There’s more to marketing a kid's app than throwing money into advertising. The top kid apps actually sneak marketing straight into the product itself and it lingers from onboarding to months after the app is deleted. How do they do it?
If you were around children during Frozen’s “Let it Go” era, you know how powerful and annoyingly repetitive bits of music can be. Marketers utilize it in traditional advertising every day. Think of the 1-877-KARS-4-KIDS radio spot, Subway’s five dollar footlong commercials or the “Nationwide is on your side” tune.
Pou, Angry Birds, and Bakery Story are other great examples to look at on the mobile level.
Catchy music and jingles can stick with almost anyone ー especially children. Research even shows that music:
Nourishes the brain while affecting all areas of early-stage development.
Strengthens children’s listening, motor skills, language, problem-solving, spatial-temporal performance and literacy.
Helps children learn by promoting memory.
Supports children’s need to socialize and play, instead of “pre-academic” skills.
The Psychology Behind Catchy Music
Why is it so easy to memorize these jingles and why do they stick? Repetition, associative thinking, rhyme and pattern play key parts.
Humans are wired to memorize information by repetition, which is arguably the most important element of a “sticky jingle.” If your niece likes a new viral hit she came across on YouTube, odds are she’s going to have it on repeat.
Not to mention, all of these jingles are played in Major keys, meaning it’s going to have a positive effect on kids emotions and creativity.
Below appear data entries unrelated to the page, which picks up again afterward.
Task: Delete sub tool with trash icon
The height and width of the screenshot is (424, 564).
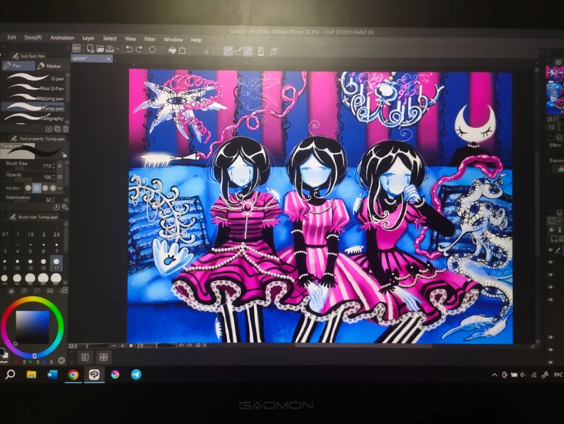Action: [x=66, y=129]
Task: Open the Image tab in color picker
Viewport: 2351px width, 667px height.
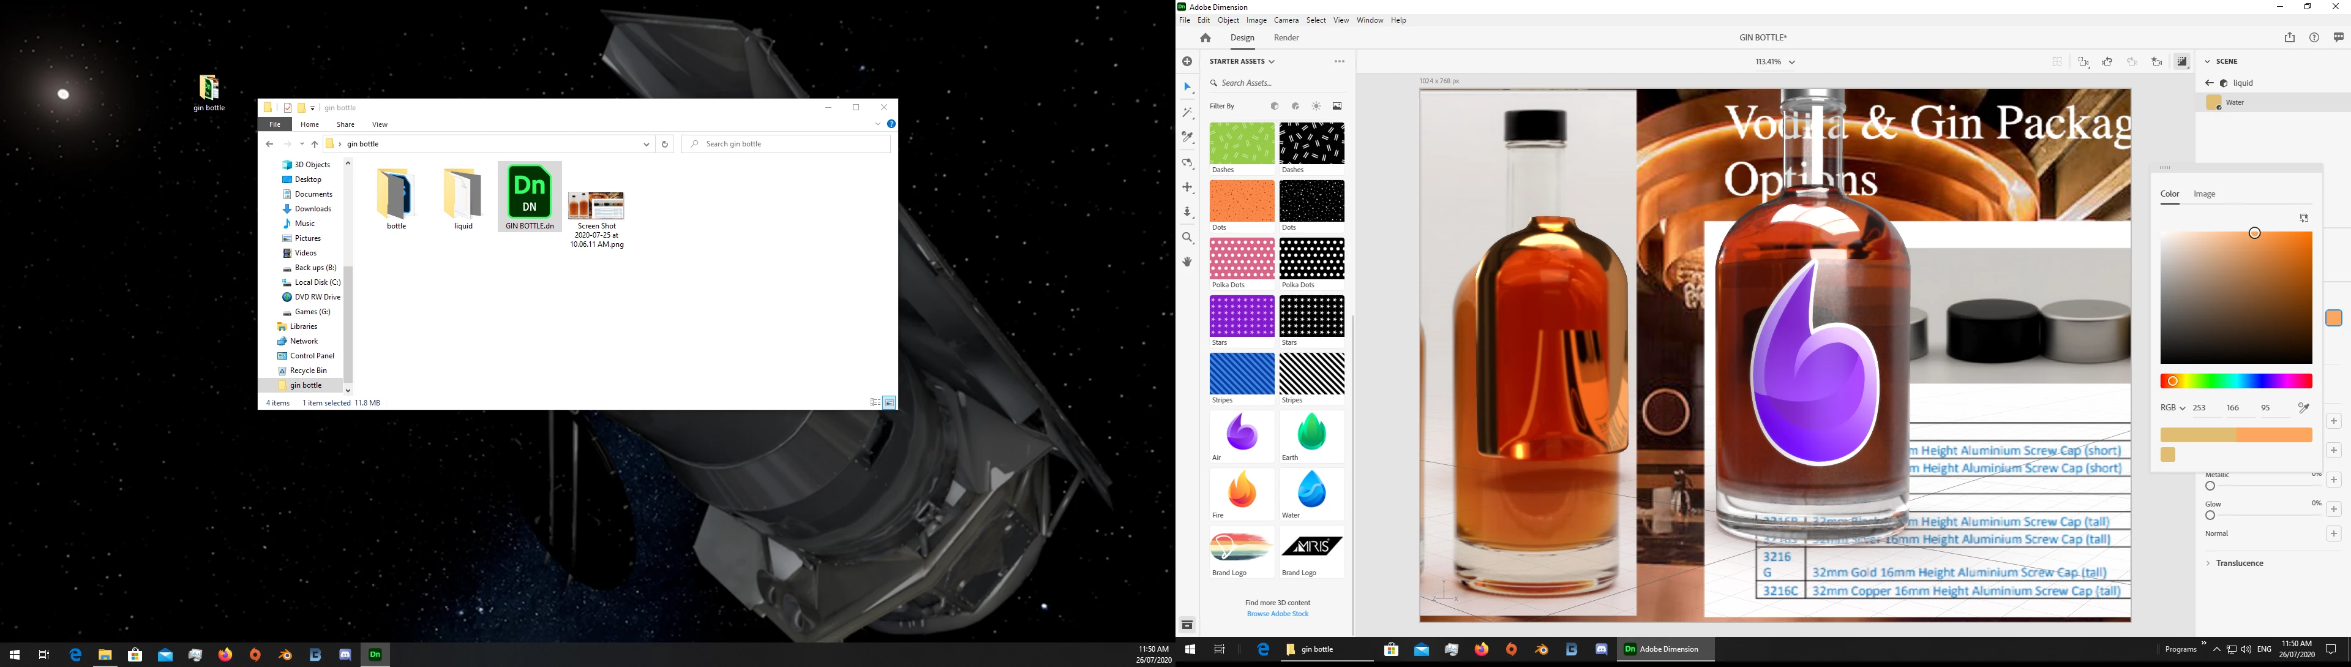Action: 2204,194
Which indirectly gives children the permission/want to memorize lyrics. Memorizing catchy song lyrics is an unconscious, dopamine-releasing habit more than anything.
An Edutopia blog post dives into what makes music appealing and its effect on children’s memories:
“Music is an effective, almost magical medium for learning and retaining information. It activates three different centers of the brain at the same time: language, hearing, and rhythmic motor control. By inducing emotions, it also creates a heightened condition of awareness and mental acuity.
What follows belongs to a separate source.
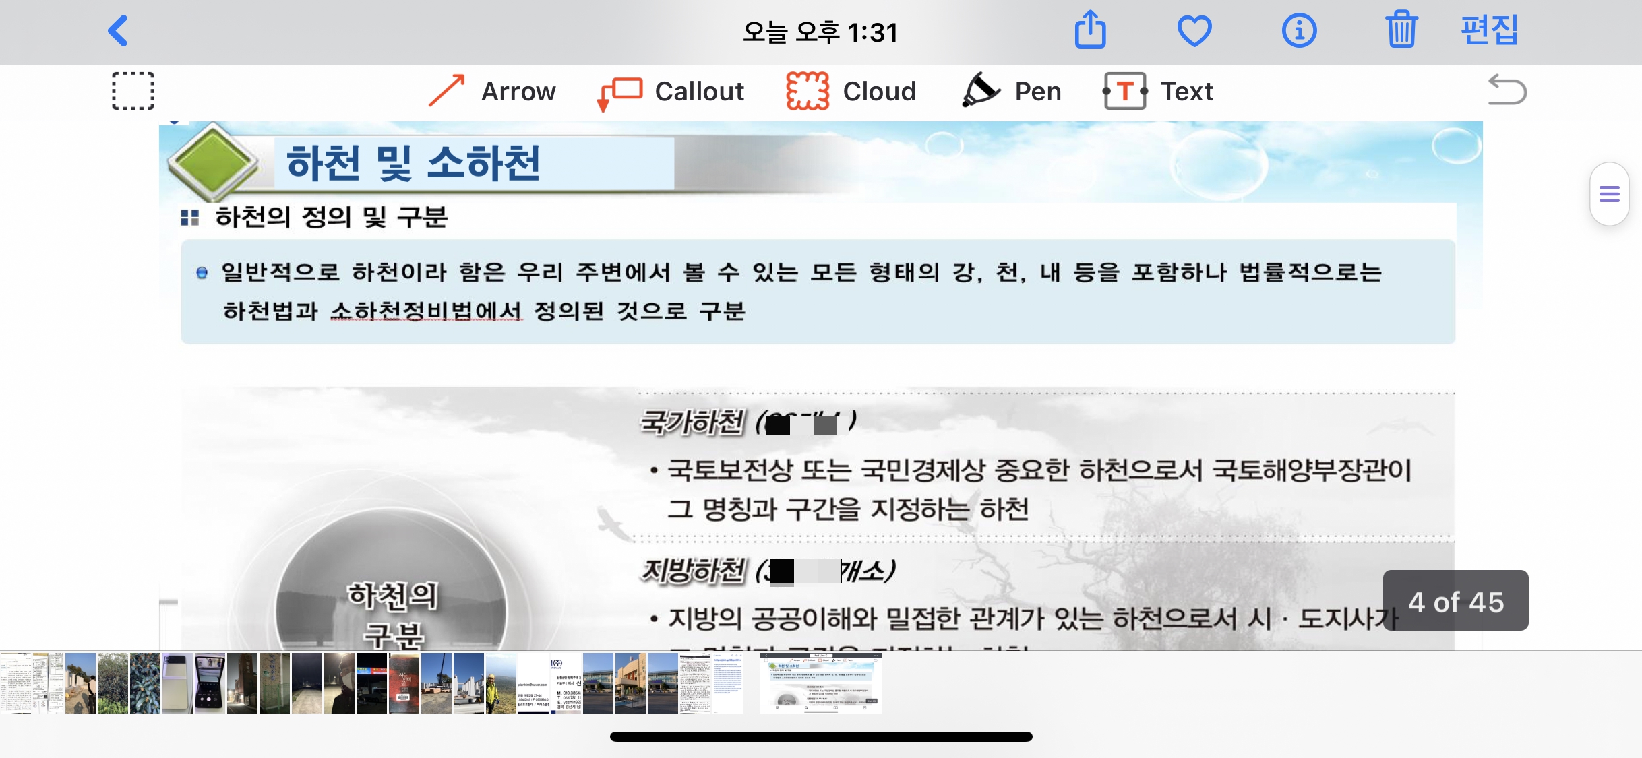Select the Cloud shape tool
The width and height of the screenshot is (1642, 758).
tap(851, 91)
Words paired with music are far easier to retain. As an example, most of us can remember the words and meanings of songs we haven’t heard for years. Isn’t it interesting how you still remember your ABCs?”
Dumb Ways to Die
Dumb Ways to Die initially started out as an Australian PSA campaign intended to promote rail safety. The campaign’s video eventually went viral, and in 2013, it was repurposed as a gaming app.
The gameplay goes along nicely with the campaign theme. Players need to avoid deadly activities like removing toast with a fork and harassing grizzly bears with sticks, but in a cute way. It highlights the dangers of common and not so common sticky situations, and it’s easy for anyone to get the point 一 avoid these things and stay alive.
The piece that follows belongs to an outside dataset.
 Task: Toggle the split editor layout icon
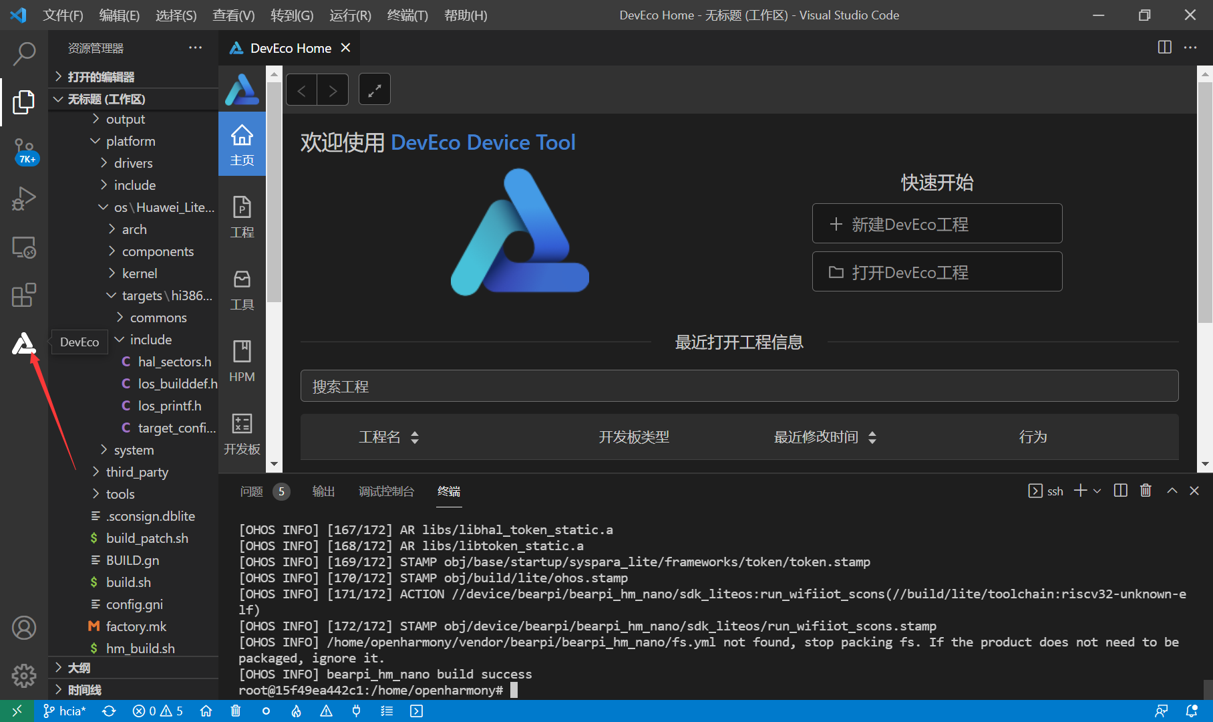[x=1164, y=47]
The ultimate goal of the game is to rack up as many points as you can by dodging death, which seems like an average kid’s game. Except no one plays “Dumb Ways to Die” just for the gameplay. Kids are there for the music and adorable graphics second.
If you search for “Dumb Ways to Die” homemade videos, you’ll come across children reciting the entire song from memory ー along with “Dancing With the Stars” worthy moves. It’s every marketer’s word of mouth dream.
If music is proven to stick, why isn’t it utilized within kids apps more often? Hiring a musician just might be more affordable and ROI-positive than Snapchat advertising.